Consegue da quanto esposto il riconoscimento della legittimità (sotto il profilo esaminato) del collocamento a riposo della ricorrente in relazione al raggiungimento del 65 anno di età, potendosi pertanto prescindere dai rilievi dell’Amministrazione (e dalle relative contestazioni della ricorrente) riguardanti il raggiungimento (o meno) da parte della ricorrente stessa dei 40 anni di servizio effettivo.

Anche il secondo motivo di ricorso è privo di fondamento, in quanto il comma 2 dell’art. 15 nonies del D.Lgs. n. 502 del 1992 prevede, per il personale medico universitario, soltanto la cessazione delle funzioni assistenziali (c.d. "pensionamento assistenziale") al raggiungimento dei 67 anni di età, senza incidere sui limiti di età per il mantenimento in servizio e dunque fermo restando lo stato giuridico di ciascuna categoria di personale. Si tratta, in altre parole, di mantenimento di funzioni assistenziali fino ai 67 anni solo per chi, in base ai parametri del proprio status giuridico, a quell’età è ancora in servizio (cfr., al riguardo, CdS, VI, 27.4.2001, n. 2460).

Ciò premesso, il ricorso in trattazione deve essere rigettato.
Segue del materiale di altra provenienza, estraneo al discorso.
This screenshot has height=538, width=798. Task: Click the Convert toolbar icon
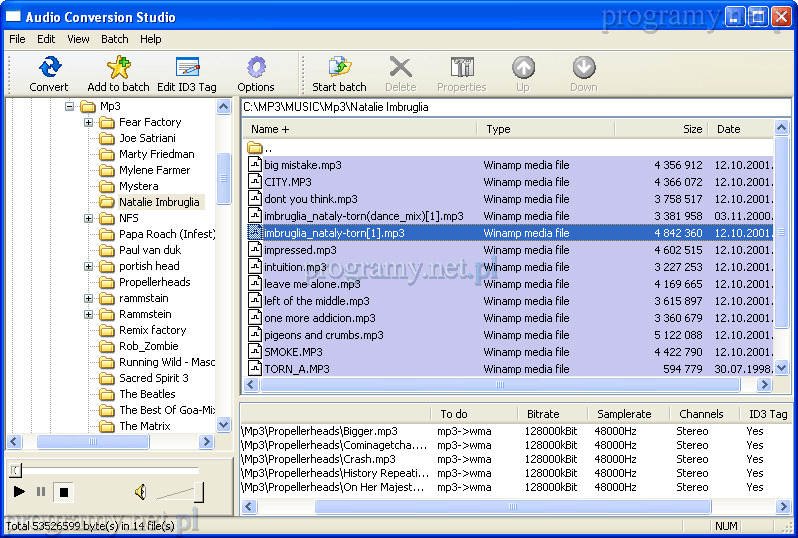tap(48, 68)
Sussistono tuttavia giusti motivi, data la particolarità delle questioni trattate, per compensare tra le parti le spese del presente giudizio.

P.Q.M.

Il Tribunale Amministrativo Regionale per il Lazio (Sezione Terza) definitivamente pronunciando sul ricorso, come in epigrafe proposto, lo respinge.

Compensa le spese.

Ordina che la presente sentenza sia eseguita dall’autorità amministrativa.

Così deciso in Roma nella camera di consiglio del giorno 19 ottobre 2011 con l’intervento dei magistrati:

Bruno Amoroso, Presidente

Domenico Lundini, Consigliere, Estensore

Testo non ufficiale. La sola stampa del bollettino ufficiale ha carattere legale.